■ **Task description**: Only the records, repeated exactly, should make up the response.

■ **Extracted data**:
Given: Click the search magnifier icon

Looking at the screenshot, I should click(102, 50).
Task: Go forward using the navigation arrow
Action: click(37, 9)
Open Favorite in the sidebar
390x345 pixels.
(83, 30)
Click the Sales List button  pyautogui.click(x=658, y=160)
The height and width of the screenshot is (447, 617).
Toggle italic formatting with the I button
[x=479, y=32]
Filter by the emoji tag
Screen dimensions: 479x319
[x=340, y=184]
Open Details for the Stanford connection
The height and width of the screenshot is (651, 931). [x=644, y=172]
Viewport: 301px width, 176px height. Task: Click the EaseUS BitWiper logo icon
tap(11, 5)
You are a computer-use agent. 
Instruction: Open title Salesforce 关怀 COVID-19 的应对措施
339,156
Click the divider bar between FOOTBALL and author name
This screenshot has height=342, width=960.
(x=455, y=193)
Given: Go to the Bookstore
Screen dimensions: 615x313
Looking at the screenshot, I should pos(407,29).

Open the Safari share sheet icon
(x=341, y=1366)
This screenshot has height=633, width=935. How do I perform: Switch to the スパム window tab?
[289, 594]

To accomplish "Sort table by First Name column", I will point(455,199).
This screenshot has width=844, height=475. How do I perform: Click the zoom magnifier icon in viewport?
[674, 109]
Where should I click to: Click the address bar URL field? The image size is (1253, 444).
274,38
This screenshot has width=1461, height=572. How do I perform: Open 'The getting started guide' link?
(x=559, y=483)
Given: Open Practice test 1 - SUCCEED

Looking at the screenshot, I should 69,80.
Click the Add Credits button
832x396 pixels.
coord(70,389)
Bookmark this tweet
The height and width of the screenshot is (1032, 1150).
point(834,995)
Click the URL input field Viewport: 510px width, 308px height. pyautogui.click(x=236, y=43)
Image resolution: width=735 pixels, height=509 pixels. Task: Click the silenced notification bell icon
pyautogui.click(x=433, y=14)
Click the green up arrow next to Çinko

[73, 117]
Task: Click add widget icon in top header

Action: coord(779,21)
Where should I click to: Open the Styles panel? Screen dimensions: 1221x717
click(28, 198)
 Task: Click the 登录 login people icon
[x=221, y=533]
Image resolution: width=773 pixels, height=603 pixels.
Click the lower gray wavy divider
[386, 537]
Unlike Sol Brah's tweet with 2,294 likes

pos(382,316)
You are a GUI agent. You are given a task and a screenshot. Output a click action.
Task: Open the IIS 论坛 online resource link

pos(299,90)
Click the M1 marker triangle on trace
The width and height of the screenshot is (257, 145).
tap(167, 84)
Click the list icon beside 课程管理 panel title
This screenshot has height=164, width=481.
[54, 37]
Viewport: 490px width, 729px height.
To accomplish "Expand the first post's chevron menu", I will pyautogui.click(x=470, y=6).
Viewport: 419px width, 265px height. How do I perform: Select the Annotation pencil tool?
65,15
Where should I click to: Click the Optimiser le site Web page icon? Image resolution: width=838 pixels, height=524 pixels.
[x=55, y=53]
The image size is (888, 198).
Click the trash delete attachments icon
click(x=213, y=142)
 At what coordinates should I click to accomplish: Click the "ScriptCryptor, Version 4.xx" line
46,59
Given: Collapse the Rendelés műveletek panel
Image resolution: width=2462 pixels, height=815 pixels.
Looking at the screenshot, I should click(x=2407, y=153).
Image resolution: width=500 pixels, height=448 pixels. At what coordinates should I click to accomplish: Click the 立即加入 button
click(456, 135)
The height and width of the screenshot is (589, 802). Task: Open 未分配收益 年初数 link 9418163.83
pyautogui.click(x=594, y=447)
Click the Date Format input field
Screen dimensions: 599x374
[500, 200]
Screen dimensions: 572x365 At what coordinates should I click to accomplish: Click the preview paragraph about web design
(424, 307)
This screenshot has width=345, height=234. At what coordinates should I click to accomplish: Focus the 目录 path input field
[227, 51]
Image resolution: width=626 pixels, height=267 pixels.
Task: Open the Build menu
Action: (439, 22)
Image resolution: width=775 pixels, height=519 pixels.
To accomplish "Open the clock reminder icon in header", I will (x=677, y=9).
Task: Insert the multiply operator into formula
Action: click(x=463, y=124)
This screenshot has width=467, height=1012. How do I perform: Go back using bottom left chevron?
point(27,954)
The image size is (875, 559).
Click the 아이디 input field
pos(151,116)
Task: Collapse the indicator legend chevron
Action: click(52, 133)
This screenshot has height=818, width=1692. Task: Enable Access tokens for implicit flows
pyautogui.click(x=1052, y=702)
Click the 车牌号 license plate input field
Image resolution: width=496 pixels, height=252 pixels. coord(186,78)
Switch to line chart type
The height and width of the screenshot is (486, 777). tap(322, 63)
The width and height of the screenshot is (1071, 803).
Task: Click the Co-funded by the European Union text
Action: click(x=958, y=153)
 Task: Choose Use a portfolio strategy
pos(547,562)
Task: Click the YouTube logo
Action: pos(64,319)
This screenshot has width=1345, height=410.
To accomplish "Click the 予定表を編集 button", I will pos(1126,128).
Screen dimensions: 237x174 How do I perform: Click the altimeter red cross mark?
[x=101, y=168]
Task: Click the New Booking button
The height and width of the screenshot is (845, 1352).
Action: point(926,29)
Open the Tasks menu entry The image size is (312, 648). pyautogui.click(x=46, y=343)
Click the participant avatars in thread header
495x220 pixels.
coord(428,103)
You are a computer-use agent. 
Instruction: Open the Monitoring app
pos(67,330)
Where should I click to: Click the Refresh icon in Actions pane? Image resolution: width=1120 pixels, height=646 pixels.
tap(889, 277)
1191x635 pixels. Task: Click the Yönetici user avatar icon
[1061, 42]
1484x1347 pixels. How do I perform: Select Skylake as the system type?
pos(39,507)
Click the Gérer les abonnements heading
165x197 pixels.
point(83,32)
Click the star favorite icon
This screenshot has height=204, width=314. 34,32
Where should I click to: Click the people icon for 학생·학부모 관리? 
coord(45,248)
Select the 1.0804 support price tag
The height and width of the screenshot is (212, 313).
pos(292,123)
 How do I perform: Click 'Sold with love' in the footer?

■ **Your solution**:
Given: Click the search magnifier icon

Looking at the screenshot, I should click(102, 50).
Task: Go forward using the navigation arrow
Action: click(37, 9)
Open Favorite in the sidebar
390x345 pixels.
(83, 30)
Click the Sales List button  pyautogui.click(x=658, y=160)
The height and width of the screenshot is (447, 617).
Toggle italic formatting with the I button
[x=479, y=32]
Filter by the emoji tag
Screen dimensions: 479x319
[x=340, y=184]
Open Details for the Stanford connection
The height and width of the screenshot is (651, 931). [x=644, y=172]
Viewport: 301px width, 176px height. Task: Click the EaseUS BitWiper logo icon
tap(11, 5)
You are a computer-use agent. 
Instruction: Open title Salesforce 关怀 COVID-19 的应对措施
339,156
Click the divider bar between FOOTBALL and author name
This screenshot has height=342, width=960.
(x=455, y=193)
Given: Go to the Bookstore
Screen dimensions: 615x313
Looking at the screenshot, I should pos(407,29).

Open the Safari share sheet icon
(x=341, y=1366)
This screenshot has height=633, width=935. How do I perform: Switch to the スパム window tab?
[289, 594]

To accomplish "Sort table by First Name column", I will point(455,199).
This screenshot has width=844, height=475. How do I perform: Click the zoom magnifier icon in viewport?
[674, 109]
Where should I click to: Click the address bar URL field? The image size is (1253, 444).
274,38
This screenshot has width=1461, height=572. How do I perform: Open 'The getting started guide' link?
(x=559, y=483)
Given: Open Practice test 1 - SUCCEED

Looking at the screenshot, I should 69,80.
Click the Add Credits button
832x396 pixels.
coord(70,389)
Bookmark this tweet
The height and width of the screenshot is (1032, 1150).
point(834,995)
Click the URL input field Viewport: 510px width, 308px height. pyautogui.click(x=236, y=43)
Image resolution: width=735 pixels, height=509 pixels. Task: Click the silenced notification bell icon
pyautogui.click(x=433, y=14)
Click the green up arrow next to Çinko

[73, 117]
Task: Click add widget icon in top header

Action: coord(779,21)
Where should I click to: Open the Styles panel? Screen dimensions: 1221x717
click(28, 198)
 Task: Click the 登录 login people icon
[x=221, y=533]
Image resolution: width=773 pixels, height=603 pixels.
Click the lower gray wavy divider
[386, 537]
Unlike Sol Brah's tweet with 2,294 likes

pos(382,316)
You are a GUI agent. You are given a task and a screenshot. Output a click action.
Task: Open the IIS 论坛 online resource link

pos(299,90)
Click the M1 marker triangle on trace
The width and height of the screenshot is (257, 145).
tap(167, 84)
Click the list icon beside 课程管理 panel title
This screenshot has height=164, width=481.
[54, 37]
Viewport: 490px width, 729px height.
To accomplish "Expand the first post's chevron menu", I will pyautogui.click(x=470, y=6).
Viewport: 419px width, 265px height. How do I perform: Select the Annotation pencil tool?
65,15
Where should I click to: Click the Optimiser le site Web page icon? Image resolution: width=838 pixels, height=524 pixels.
[x=55, y=53]
The image size is (888, 198).
Click the trash delete attachments icon
click(x=213, y=142)
 At what coordinates should I click to accomplish: Click the "ScriptCryptor, Version 4.xx" line
46,59
Given: Collapse the Rendelés műveletek panel
Image resolution: width=2462 pixels, height=815 pixels.
Looking at the screenshot, I should click(x=2407, y=153).
Image resolution: width=500 pixels, height=448 pixels. At what coordinates should I click to accomplish: Click the 立即加入 button
click(456, 135)
The height and width of the screenshot is (589, 802). Task: Open 未分配收益 年初数 link 9418163.83
pyautogui.click(x=594, y=447)
Click the Date Format input field
Screen dimensions: 599x374
[500, 200]
Screen dimensions: 572x365 At what coordinates should I click to accomplish: Click the preview paragraph about web design
(424, 307)
This screenshot has width=345, height=234. At what coordinates should I click to accomplish: Focus the 目录 path input field
[227, 51]
Image resolution: width=626 pixels, height=267 pixels.
Task: Open the Build menu
Action: (439, 22)
Image resolution: width=775 pixels, height=519 pixels.
To accomplish "Open the clock reminder icon in header", I will (x=677, y=9).
Task: Insert the multiply operator into formula
Action: click(x=463, y=124)
This screenshot has width=467, height=1012. How do I perform: Go back using bottom left chevron?
point(27,954)
The image size is (875, 559).
Click the 아이디 input field
pos(151,116)
Task: Collapse the indicator legend chevron
Action: click(52, 133)
This screenshot has height=818, width=1692. Task: Enable Access tokens for implicit flows
pyautogui.click(x=1052, y=702)
Click the 车牌号 license plate input field
Image resolution: width=496 pixels, height=252 pixels. coord(186,78)
Switch to line chart type
The height and width of the screenshot is (486, 777). tap(322, 63)
The width and height of the screenshot is (1071, 803).
Task: Click the Co-funded by the European Union text
Action: click(x=958, y=153)
 Task: Choose Use a portfolio strategy
pos(547,562)
Task: Click the YouTube logo
Action: pos(64,319)
This screenshot has width=1345, height=410.
To accomplish "Click the 予定表を編集 button", I will pos(1126,128).
Screen dimensions: 237x174 How do I perform: Click the altimeter red cross mark?
[x=101, y=168]
Task: Click the New Booking button
The height and width of the screenshot is (845, 1352).
Action: point(926,29)
Open the Tasks menu entry The image size is (312, 648). pyautogui.click(x=46, y=343)
Click the participant avatars in thread header
495x220 pixels.
coord(428,103)
You are a computer-use agent. 
Instruction: Open the Monitoring app
pos(67,330)
Where should I click to: Click the Refresh icon in Actions pane? Image resolution: width=1120 pixels, height=646 pixels.
tap(889, 277)
1191x635 pixels. Task: Click the Yönetici user avatar icon
[1061, 42]
1484x1347 pixels. How do I perform: Select Skylake as the system type?
pos(39,507)
Click the Gérer les abonnements heading
165x197 pixels.
point(83,32)
Click the star favorite icon
This screenshot has height=204, width=314. 34,32
Where should I click to: Click the people icon for 학생·학부모 관리? 
coord(45,248)
Select the 1.0804 support price tag
The height and width of the screenshot is (212, 313).
pos(292,123)
 How do I perform: Click 'Sold with love' in the footer?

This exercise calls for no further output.